── SELECTED PASSAGE
The organization will not be committed without its leadership being totally on board. If a manager or CEO wants change, it starts with them. There are ten important qualities listed in the book for leadership to meet this challenge. To be honest, bold, enthusiastic and authentic are some qualities that are needed.

Taking a stand is one of the keys to strategic commitment. Imagine a ladder where the bottom rung is apathetic and the top rung is ownership. A CEO cannot expect everyone at the top of the ladder, but must strive to get people to continue moving up the ladder.

You have to intertwine strategic commitment into the very DNA of the organization. Creating a reward system, changing focus from input to output, and changing the nature of feedback are all important steps.

The last chapter of the book focuses on the diversity of businesses. It says that no matter what the differences are, strategic commitment is relevant and applicable in any environment. The rules may slightly change, but the goal of strategic commitment should be in every worthwhile venture. From nonprofit to government, a committed group could change the outlook of a dismal business. It could even strengthen an already strong company.



The Ten Things Managers Need to Know from The Power of Strategic Commitment

1. Commitment and compliance are not the same thing.

2. You cannot motivate others.

3. The first rule of generating commitment is brutal honesty with yourself.

4. True commitment is focusing on the content and context aspects of their strategy.

5. There is no compliance for leaders. Commit or get out of the way

6. Compliance is the forced adherence to plans created through manipulation, punishment, or coercion. Commitment is the innate willingness of people to follow and contribute.

7. Gaining support of middle management in a strategy is crucial to the implementation and execution of it.

8. The best CEOs hold themselves accountable for everything.

9. Everyone in the organization needs to feel like they have a part in the strategy making process.

10. Strategic commitment should be relevant in virtually any environment.



Full Summary of The Power of Strategic Commitment

This book was written by Josh Leibner, Gershon Mader and Alan Weiss. This book focuses on getting a business to that next level. Most businesses question and try to come up with new ways to be productive. They bring in new people, try new techniques or products, but never realize that the commitment of the team is the answer they can’t seem to find.

Why commitment trumps compliance

Most leaders confuse commitment and compliance. Commitment is the innate willingness of people to follow and contribute. Compliance is the forced adherence to plans created through manipulation, punishment and coercion. Commitment will always trump compliance. One major concept is that companies are not performing up to their full potential. Several factors should be considered such as the complexity of businesses today, the importance of agility and responsiveness, the increase in the amount of outsourcing, the increase of matrix management, and the increase of choices for the customer.

What is strategic commitment?
────
── PROVIDED DATA
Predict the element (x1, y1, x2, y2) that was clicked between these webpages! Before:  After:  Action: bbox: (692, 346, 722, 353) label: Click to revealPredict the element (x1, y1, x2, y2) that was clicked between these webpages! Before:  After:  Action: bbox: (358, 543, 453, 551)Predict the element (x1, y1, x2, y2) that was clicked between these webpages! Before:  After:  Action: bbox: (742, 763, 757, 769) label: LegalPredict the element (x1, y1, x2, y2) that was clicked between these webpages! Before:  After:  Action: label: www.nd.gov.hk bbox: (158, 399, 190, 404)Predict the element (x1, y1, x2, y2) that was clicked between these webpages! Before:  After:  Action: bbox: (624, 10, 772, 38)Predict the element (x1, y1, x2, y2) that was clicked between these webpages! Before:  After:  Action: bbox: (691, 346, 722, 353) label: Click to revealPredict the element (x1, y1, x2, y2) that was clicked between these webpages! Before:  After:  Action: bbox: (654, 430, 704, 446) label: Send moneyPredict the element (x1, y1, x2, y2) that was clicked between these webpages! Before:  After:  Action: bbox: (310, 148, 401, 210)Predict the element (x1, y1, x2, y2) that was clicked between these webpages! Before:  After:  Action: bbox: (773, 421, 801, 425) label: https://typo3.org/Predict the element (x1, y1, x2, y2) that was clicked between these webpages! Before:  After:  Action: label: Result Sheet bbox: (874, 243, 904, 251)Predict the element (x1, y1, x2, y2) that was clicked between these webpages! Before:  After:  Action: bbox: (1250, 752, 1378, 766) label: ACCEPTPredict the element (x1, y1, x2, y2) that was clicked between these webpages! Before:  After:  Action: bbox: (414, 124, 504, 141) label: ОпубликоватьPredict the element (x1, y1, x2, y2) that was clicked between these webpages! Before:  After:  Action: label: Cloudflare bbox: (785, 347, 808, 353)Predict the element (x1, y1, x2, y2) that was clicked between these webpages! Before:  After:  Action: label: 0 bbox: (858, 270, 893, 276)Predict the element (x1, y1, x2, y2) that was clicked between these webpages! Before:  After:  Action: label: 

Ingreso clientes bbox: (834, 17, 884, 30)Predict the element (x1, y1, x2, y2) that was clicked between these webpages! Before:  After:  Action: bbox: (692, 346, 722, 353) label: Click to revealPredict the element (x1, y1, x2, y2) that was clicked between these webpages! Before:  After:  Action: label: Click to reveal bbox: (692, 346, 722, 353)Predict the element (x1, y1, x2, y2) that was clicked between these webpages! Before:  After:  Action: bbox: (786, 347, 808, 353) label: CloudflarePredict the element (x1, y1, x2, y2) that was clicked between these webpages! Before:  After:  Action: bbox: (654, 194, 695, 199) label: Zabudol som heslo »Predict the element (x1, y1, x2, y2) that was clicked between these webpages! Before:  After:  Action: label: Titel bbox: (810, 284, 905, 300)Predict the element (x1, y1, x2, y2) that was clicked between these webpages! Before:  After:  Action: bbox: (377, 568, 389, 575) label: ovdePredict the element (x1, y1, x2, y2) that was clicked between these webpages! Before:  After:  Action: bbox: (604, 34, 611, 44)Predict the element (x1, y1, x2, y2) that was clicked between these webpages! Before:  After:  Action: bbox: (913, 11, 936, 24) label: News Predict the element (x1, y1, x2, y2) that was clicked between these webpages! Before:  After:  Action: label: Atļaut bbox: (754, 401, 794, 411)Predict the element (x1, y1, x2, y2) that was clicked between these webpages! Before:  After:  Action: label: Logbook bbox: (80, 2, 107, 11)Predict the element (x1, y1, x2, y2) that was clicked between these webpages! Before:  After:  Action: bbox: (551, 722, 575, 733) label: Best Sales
────
● EXERCISE: Please pick up the summary of The Power of Strategic Commitment where it stops and continue writing it. These items were taken from a separate source.

● RESPONSE:
True commitment comes from leaders focusing on both content and context of their strategies. Content is made up of validity and clarity. Context involves credibility, sincerely, courage, resolve, competency, care, and concern. When both content and context are high, you will produce strategic commitment. Without both, the best to hope for is uninspired compliance.

Working back from the future

The leadership team must be on the same page to ignite the process of strategic commitment. A leader has to be upfront and honest about the current condition of the business and own up to it. Doing a commitment audit is one way to find commitment deficiencies. In the crafting of the strategy the questions of what and how must be answered.

Pushing through the thermal layer

Middle managers are crucial to the implementation of the strategy. The leadership team must get middle management going in the same direction to achieve the same goals with commitment to them. Avoid alienating middle management in the process. Present the strategy to them as your own that you firmly believe in. The CEO must make sure is able to listen and prove that he has been listening. The leadership team must make sure and overcome the barriers to engaging middle managers such as failed plans and emotional baggage.

Leading from the front

One person, the leader, can make a difference. The best CEOs are willing to hold themselves accountable. A new strategy requires a personal commitment from this leader. There are ten qualities to being the good leader. A lot of the qualities lean on being honest, bold and courageous. Even after having all the qualities of a good leader, a person must be able to open up and listen to the other people in the company. Selecting just a few trusted aides is not always the best decision.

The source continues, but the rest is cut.